→ **Fragmento del documento**
'''
Supongo que se trata de la estilización virtual de una función humana intrínseca, una función que viene con la bestia, que viene de fábrica, de serie: la de cargarse todo lo que se mueve, incluidos algunos prójimos. He pensado en ello ante algunas de las imágenes que nos han llegado del crimen de la isla noruega. Ese asesino ha actuado como un jugador de videojuegos: para él esos chicos eran monigotes que tumbar, puntos que ganar en la pantalla de su mente. Una pantalla ordinal y cuantitativa en la que no hay más emociones que los puntos. Ese asesino, más que xenófobo o ultracristiano (¿) es un jugador de videojuegos que trasladó a su vida presencial la vida virtual.

Para esta criatura, las demás personas son obstáculos. Obstáculos que eliminar para acceder a la pantalla final, que no sabemos muy bien en qué consiste, pero que seguro sería muy aburrida, muy pobre y muy estéril. Probablemente en esa pantalla final esté el solo. Él sólo frente a otra pantalla grande. Como en una barraca de feria virtual, abatiendo patitos, marcianitos, personas. Él ha declarado –citando al desprevenido Stuart Mill- que una persona con una creencia es más poderosa que cien mil descreídos. Sustituyo “poderosa” por “peligrosa” y entiendo mejor la idea. Entiendo a qué conduce la convicción de que tu creencia merece la muerte de cien mil personas, de cien personas, de una sola persona.

Ese asesino noruego ha expresado al fanático humano –y perdón por la redundancia: los animales no son fanáticos- que todos somos, ha expresado al hincha, al telespectador, al creyente, al iluminado, al competidor, al jugador febril que todos llevamos dentro. Monstruosidades como la de la isla noruega quizá sean el precio que paga la especie humana por ser tan poderosa, tan peligrosamente poderosa.
'''
→ **Enunciado**
Reescribe todo lo que va desde "Supongo que se" hasta "la vida virtual." en el fragmento, poniendo "juegos de ordenador" en lugar de "videojuegos". El listado es material aparte y no guarda relación con el fragmento.

→ **Datos registrados**
'''
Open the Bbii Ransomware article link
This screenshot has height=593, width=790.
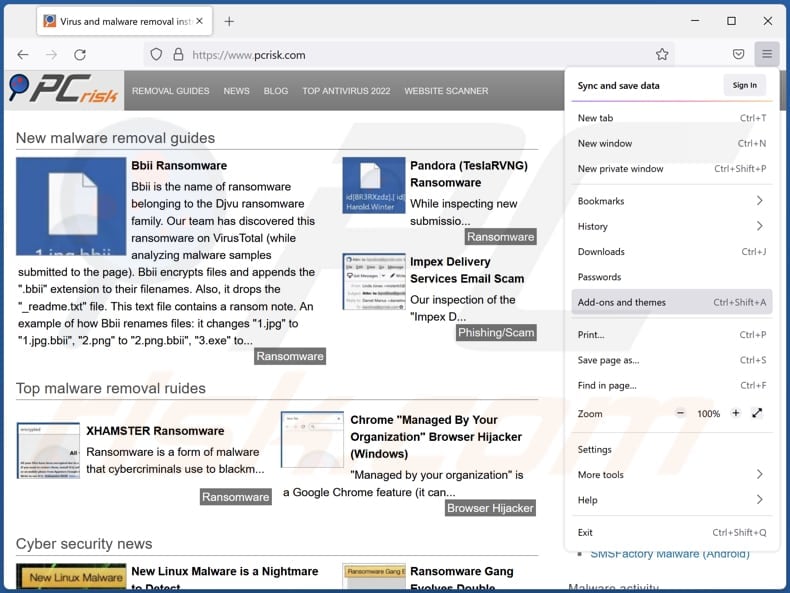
'''
'''
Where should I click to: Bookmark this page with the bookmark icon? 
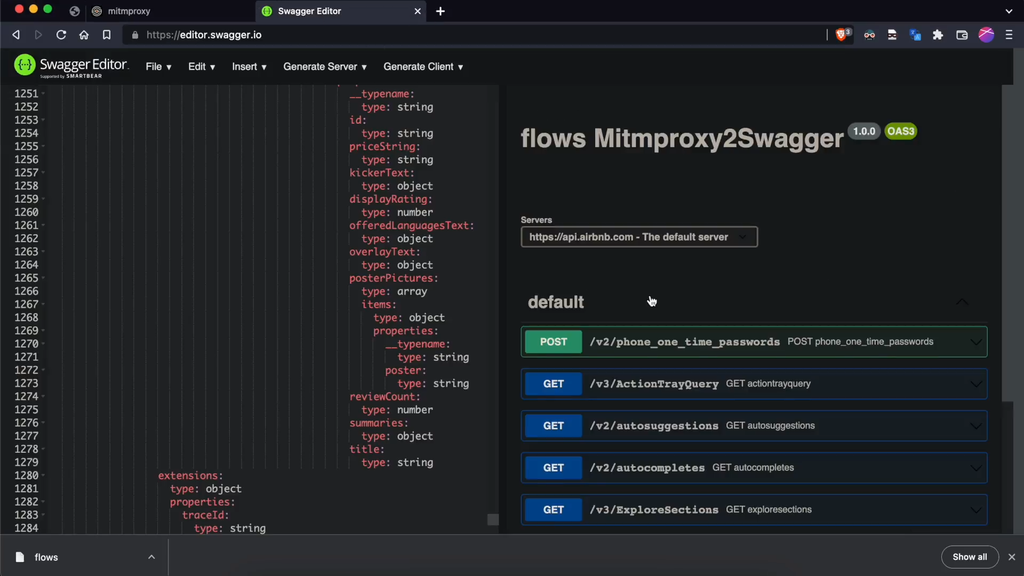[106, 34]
'''
→ **Respuesta**
Supongo que se trata de la estilización virtual de una función humana intrínseca, una función que viene con la bestia, que viene de fábrica, de serie: la de cargarse todo lo que se mueve, incluidos algunos prójimos. He pensado en ello ante algunas de las imágenes que nos han llegado del crimen de la isla noruega. Ese asesino ha actuado como un jugador de juegos de ordenador: para él esos chicos eran monigotes que tumbar, puntos que ganar en la pantalla de su mente. Una pantalla ordinal y cuantitativa en la que no hay más emociones que los puntos. Ese asesino, más que xenófobo o ultracristiano (¿) es un jugador de juegos de ordenador que trasladó a su vida presencial la vida virtual.